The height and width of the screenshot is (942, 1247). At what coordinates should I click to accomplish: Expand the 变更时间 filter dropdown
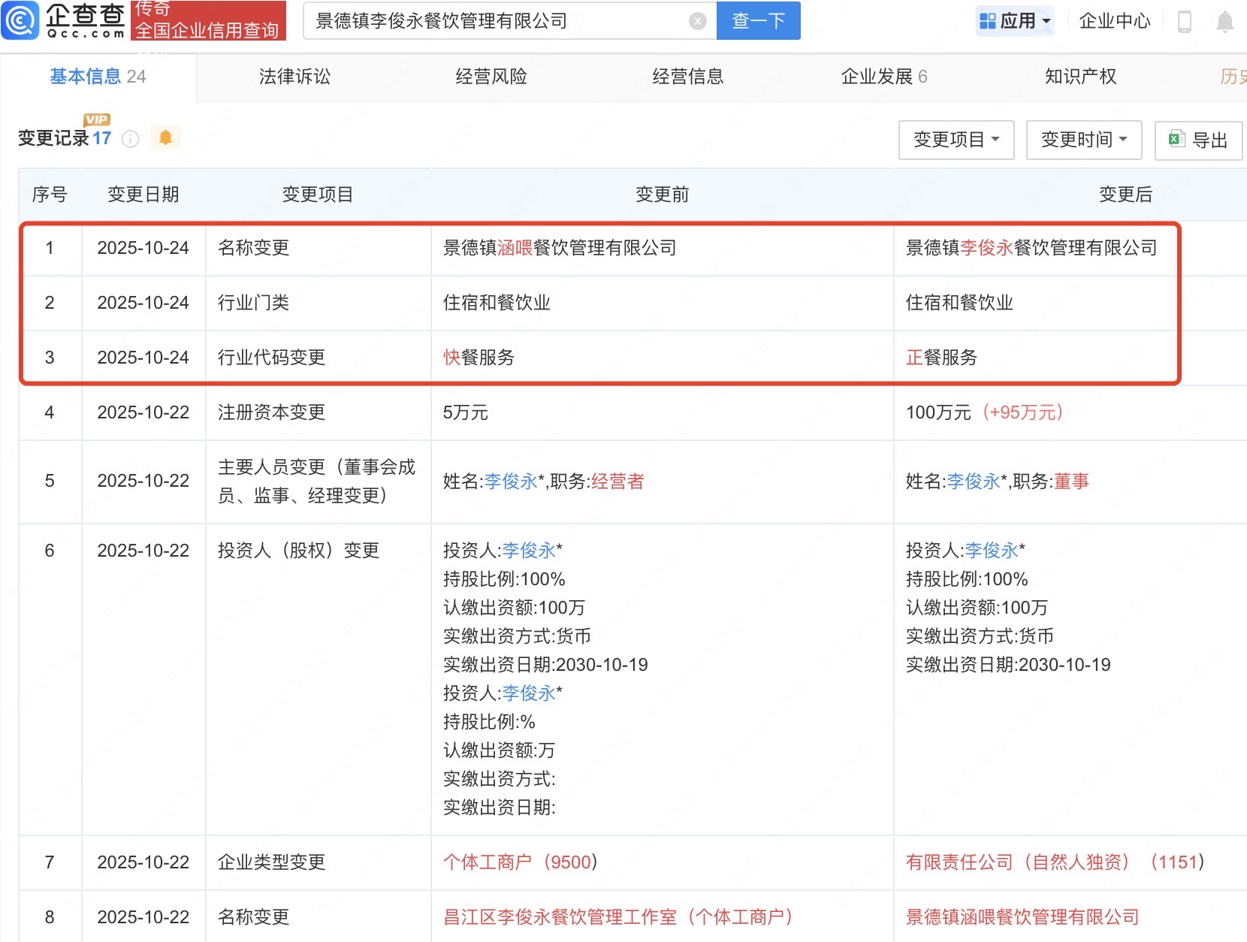point(1083,140)
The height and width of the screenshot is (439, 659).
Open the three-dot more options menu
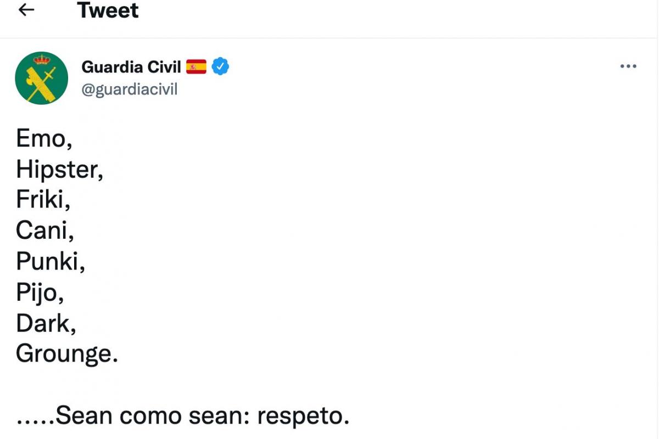pos(628,66)
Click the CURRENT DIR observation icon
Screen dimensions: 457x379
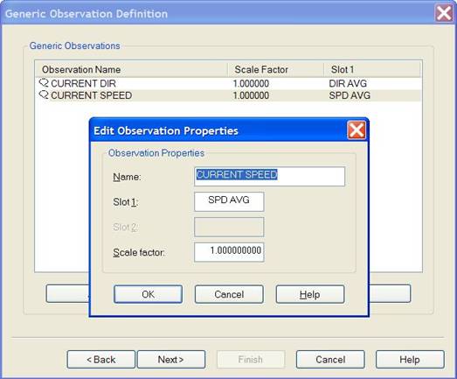pos(44,83)
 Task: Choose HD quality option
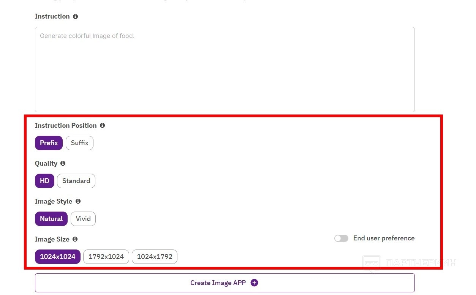(44, 181)
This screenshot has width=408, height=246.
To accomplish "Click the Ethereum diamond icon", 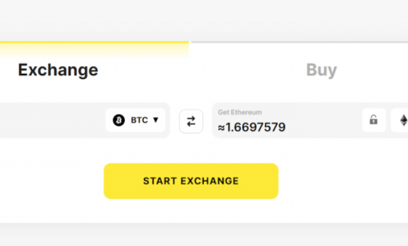I will coord(403,120).
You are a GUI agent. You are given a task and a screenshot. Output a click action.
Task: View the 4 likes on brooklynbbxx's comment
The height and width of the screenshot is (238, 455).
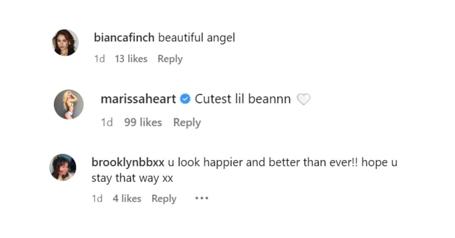[x=127, y=198]
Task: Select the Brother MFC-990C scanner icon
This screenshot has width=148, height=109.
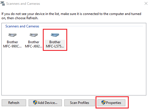Action: [12, 35]
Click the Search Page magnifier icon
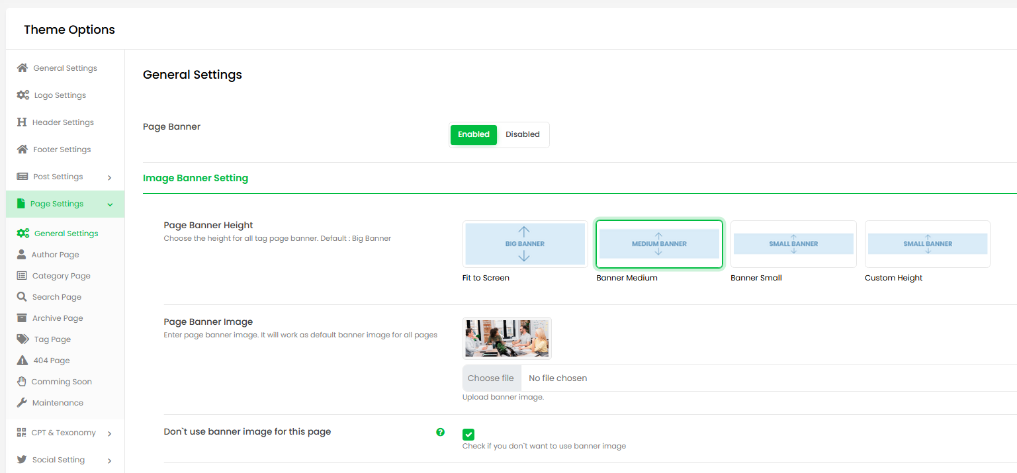The image size is (1017, 473). tap(22, 297)
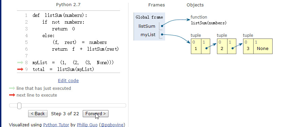Click the listSum pointer dot in Global frame
Image resolution: width=297 pixels, height=127 pixels.
coord(162,26)
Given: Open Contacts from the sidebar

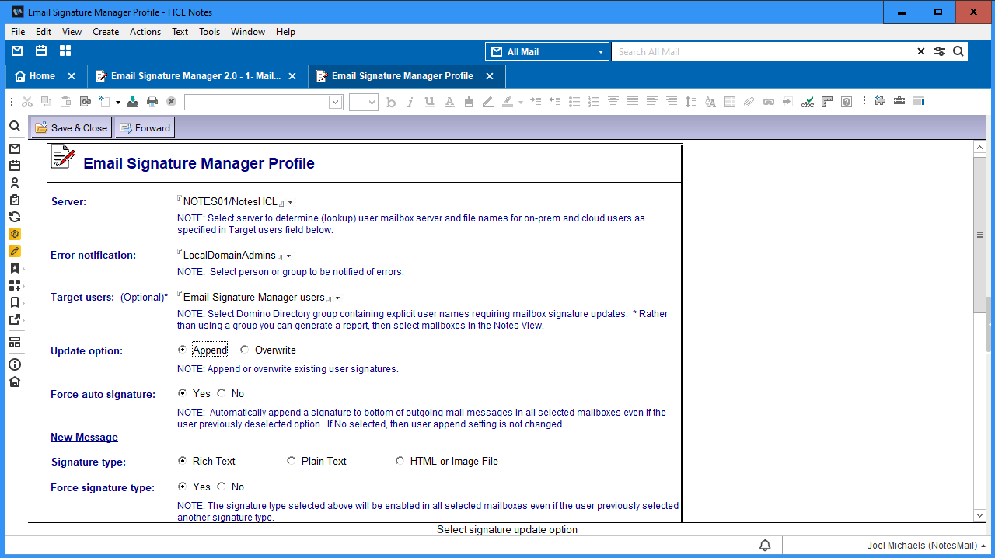Looking at the screenshot, I should click(15, 182).
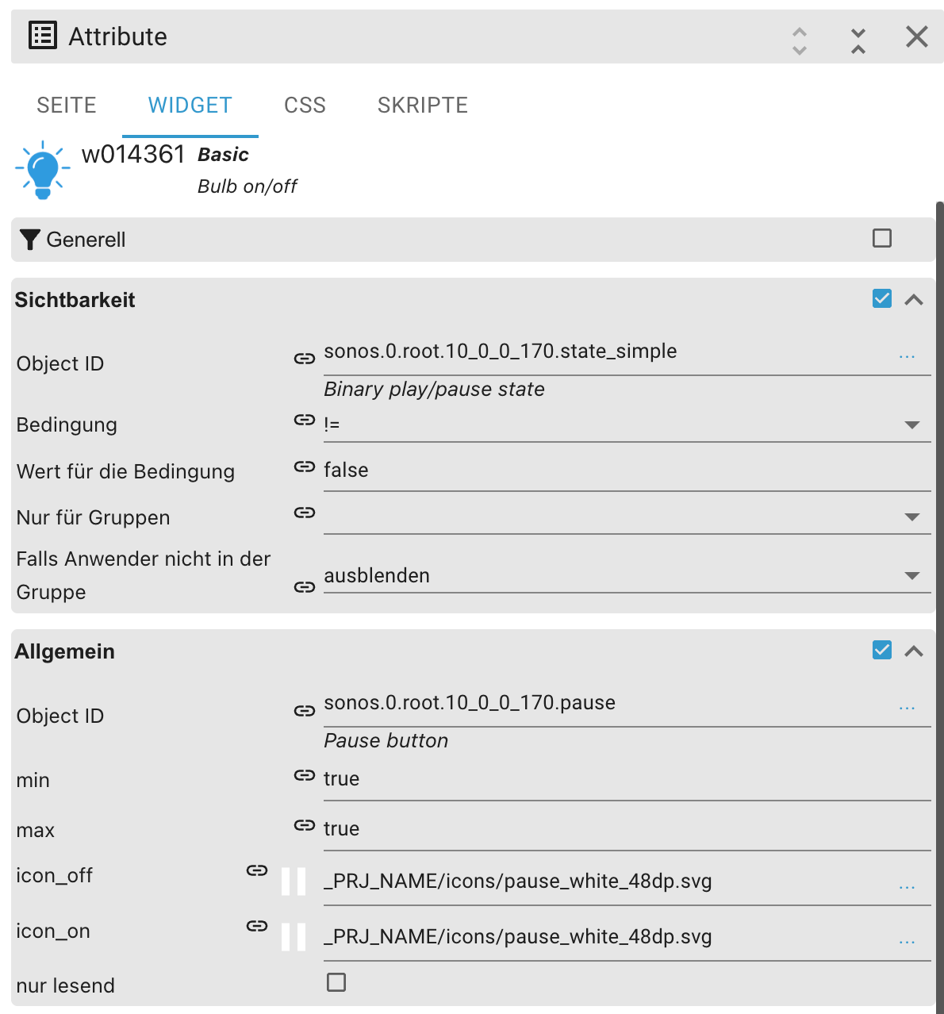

• • •

» **TASK OBJECTIVE**
Reproduce the span beginning at the line with "You are a GUI" and ending at the last line of the entries above, inclusive, exactly as it stands. Exclude the pictures.

» **RESULT OF THE TASK**
You are a GUI agent. You are given a task and a screenshot. Output a click action.
Task: View the 4 likes on brooklynbbxx's comment
The height and width of the screenshot is (238, 455).
[x=127, y=198]
Task: Select the Brother MFC-990C scanner icon
This screenshot has width=148, height=109.
Action: [12, 35]
Click the Search Page magnifier icon
The image size is (1017, 473). tap(22, 297)
Click the listSum pointer dot in Global frame
Image resolution: width=297 pixels, height=127 pixels.
coord(162,26)
Given: Open Contacts from the sidebar

Looking at the screenshot, I should click(15, 182).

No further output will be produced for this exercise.